L’UE chiede alla Grecia il rispetto delle regole sui casinò online
Le dispute tra le nazioni dell’Unione Europea e l’industria dei casinò online, sono praticamente un fatto quotidiano, ed ora il Comitato per le Petizioni del Parlamento Europeo ha rivolto la propria attenzione verso la Grecia, Stato non conforme agli standard europei per quanto riguarda la regolamentazione del gioco d’azzardo. La petizione è stata fatta circolare dai clienti e dai dipendenti della Stanleybet, arrestati dalla polizia greca per aver violato il monopolio nazionale sul gioco, in mano all’operatore statale OPAP.

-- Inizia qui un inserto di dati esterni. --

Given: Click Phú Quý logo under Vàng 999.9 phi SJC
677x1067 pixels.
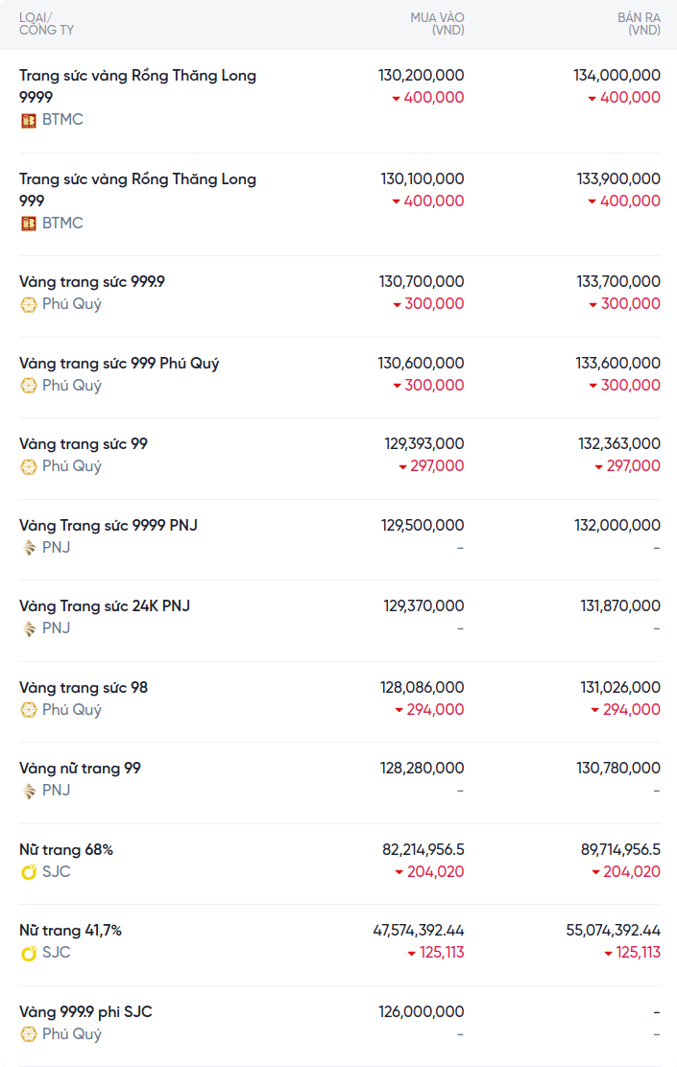Looking at the screenshot, I should pyautogui.click(x=28, y=1034).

Il Comitato ritiene di avere buoni motivi per richiede un’indagine sulla legge greca, da parte della Comunità Europea; tale legge infatti impedisce agli operatori europei con licenza di fare concorrenza a OPAP. Stanleybet aveva stabilito di proposito una sede per mettere alla prova la legge, ed è stata fatta chiudere nel giro di qualche giorno. Un membro del Parlamento Europeo, Sir Robert Atkins, dalla Gran Bretagna, ha affermato che è giunto il momento per l’Unione Europea di far rispettare alla Grecia, le regole relative al mercato comunitario, mentre un altro, Simon Busuttil da Malta, ha detto che l’esempio greco è “un chiaro caso di violazione della legge europea.”

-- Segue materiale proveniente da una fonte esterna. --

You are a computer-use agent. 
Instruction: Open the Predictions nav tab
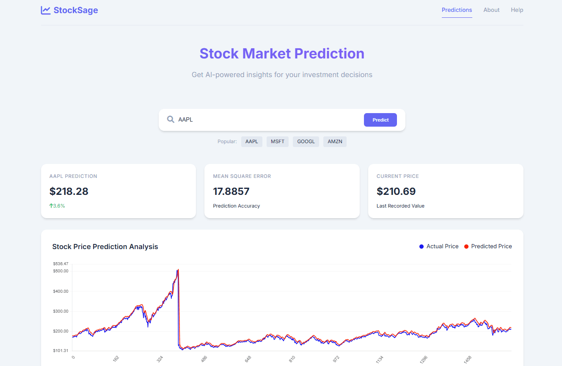coord(457,10)
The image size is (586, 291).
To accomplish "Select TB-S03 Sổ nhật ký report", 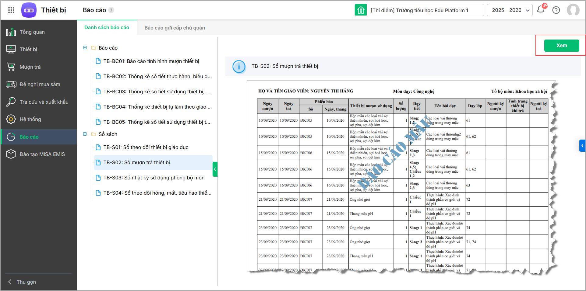I will tap(154, 178).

“Questa mancanza di reazione contro la Grecia non serve nemmeno a proteggere un monopolio del suo governo, serve a proteggere una società privata quotata alla Borsa di Atene,” ha detto un terzo membro, Roger Helmer dalla Gran Bretagna. Helmer richiede alla Comunità Europea di agire velocemente, osservando che “un ritardo della giustizia significa giustizia negata.” I dirigenti della Stanleybet hanno detto che hanno ripetutamente subito rifiuti e ritardi nell’ottenere una licenza per operare nel campo delle scommesse in Grecia. Accusano le autorità greche di usare misure dure e inappropriate per proteggere la rendita del monopolio di OPAP.